### Excerpted passage

Thursday, 8 October 2015

Day 8: Kaya and Seggae music

Seggae is a musical style that mixes Sega (traditional Mauritian music) and Reggae. It was invented by Kaya, an extremely popular singer in Mauritius and whose death in 1999 led to violent riots in the country.

Joseph Reginald Topize, also known as "Kaya" was born 10th of August 1960. 

As a teenager, he discovers a passion for music and plays guitar. He also grow his hair and has dreadlocks. In the seventies, he is part of a band which plays Bob Marley's covers, but "Rasta" people suffer many prejudices in Mauritius, and sometimes venues don't want to accept him because of the way he acts and look.

In spite of these difficulties, he starts playing at several concerts, and during a charity gig in Baie du Tombeau, the audience loves his Bob Marley's "Kaya" cover so much that he decides to change his name and be called "Kaya".

In the eighties, he creates his own group, Racine Tatane (named after the famous Malagasy prince Ratsitatane, beheaded in Mauritius) and invents "Seggae" music, a mix of Reggae and Sega. The band starts by playing free concerts with other artists, but the Mauritian public is not ready to accept this style of music yet, and Rasta people are still quite unpopular in the country.

Racine Tatane's manager decides to promote the group in the nearby Reunion island, and the success is massive. The Mauritian public, inexorably jealous, begins to wonder who is this group that attracts the crowds in Reunion Island. The band releases its first album: "Seggae Nu Lamiszik". As a result, Kaya and Racine Tatane are invited to a concert in honour of Nelson Mandela and it's a big success. They will subsequently play several sold out gigs: 20,000 spectators in front of the parliament and even 44,000 at the National Stadium.

The first album sells like hotcakes, and Seggae music is becoming extremely popular. Kaya and Racine Tatane will then release several albums: "La  Pé Universel""Seggae Man", "Racine pé brillé", "Zistwar révoltant", "Chante Marley".

In his lyrics, Kaya denounces political powers, lies, and injustice. Although he becomes almost a national hero, it doesn't really change the discrimination Rastas are facing (and in fact the Creole community as a whole), especially from the government and the Hindu community. In many of his songs, Kaya pleads for legalization of Gandia (cannabis), and it doesn't really please them.

######
### Supplied material

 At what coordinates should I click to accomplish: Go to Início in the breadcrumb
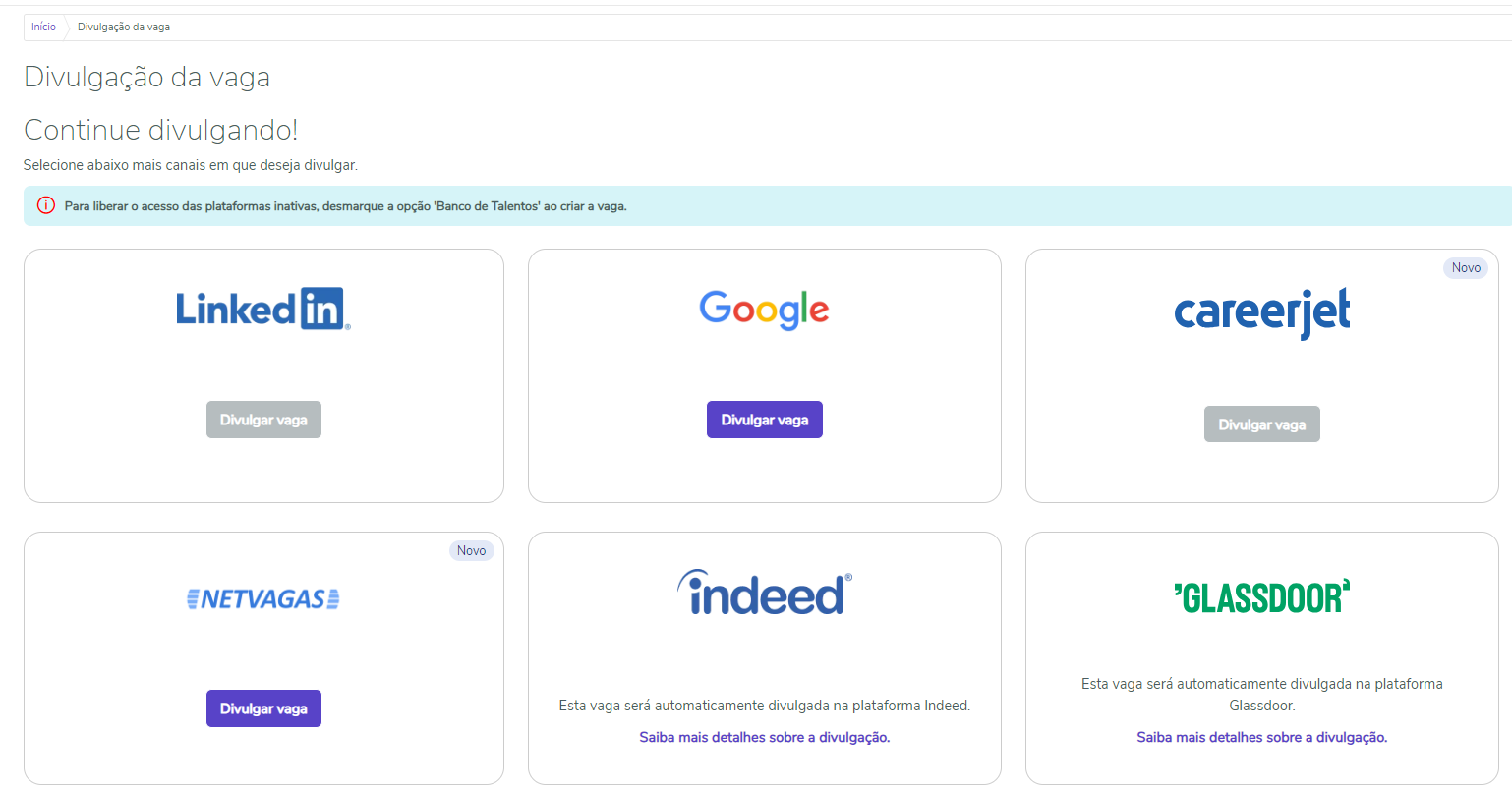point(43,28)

######
### Supplied material

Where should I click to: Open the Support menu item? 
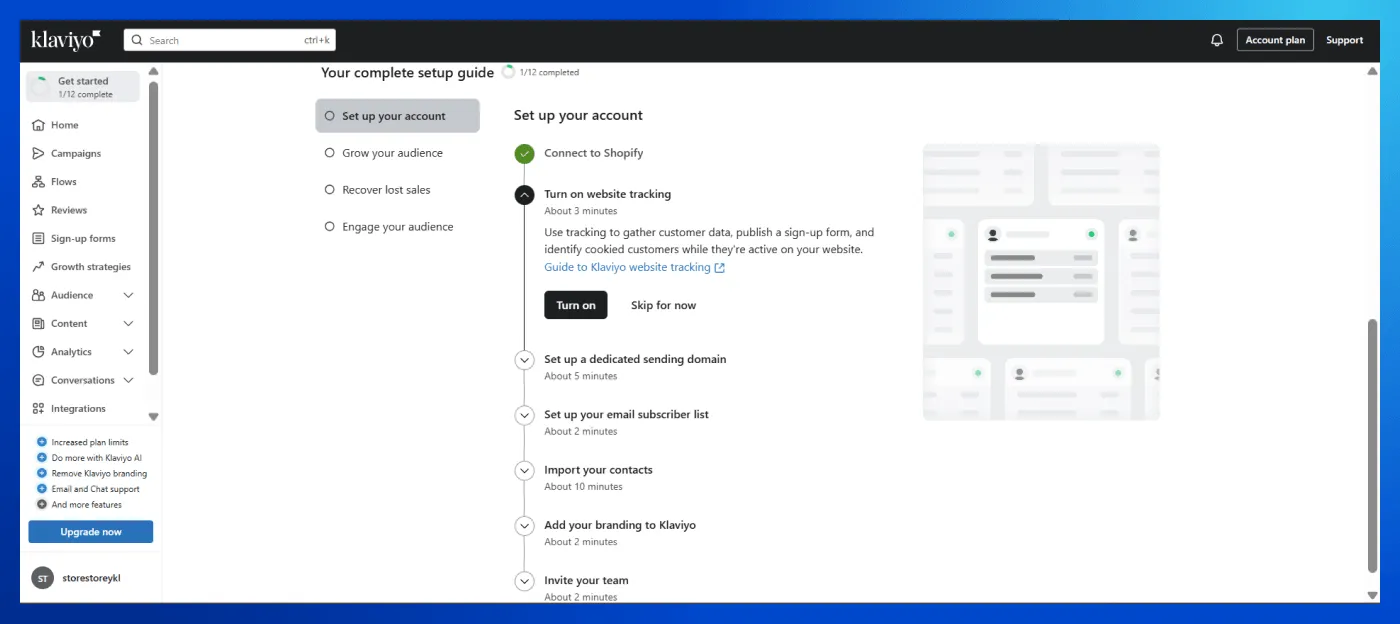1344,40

######

*Problems to solve:*
[1] Say whether each statement below agrees with the post on Kaya and Seggae music. Answer yes or no for each, and quote the words of the post that decide it.
(a) Seggae combines Sega and Reggae.
(b) Racine Tatane takes its name from a Malagasy prince who was beheaded in Reunion.
(c) The band drew 44,000 spectators in front of the parliament.
[2] Reproduce word for word the stretch of the post on Kaya and Seggae music from "The first album" through "really please them.".

*Answers to the problems:*
[1]
(a) Yes: "Seggae is a musical style that mixes Sega (traditional Mauritian music) and Reggae."
(b) No: "named after the famous Malagasy prince Ratsitatane, beheaded in Mauritius"
(c) No: "20,000 spectators in front of the parliament and even 44,000 at the National Stadium."

[2]
The first album sells like hotcakes, and Seggae music is becoming extremely popular. Kaya and Racine Tatane will then release several albums: "La  Pé Universel""Seggae Man", "Racine pé brillé", "Zistwar révoltant", "Chante Marley".

In his lyrics, Kaya denounces political powers, lies, and injustice. Although he becomes almost a national hero, it doesn't really change the discrimination Rastas are facing (and in fact the Creole community as a whole), especially from the government and the Hindu community. In many of his songs, Kaya pleads for legalization of Gandia (cannabis), and it doesn't really please them.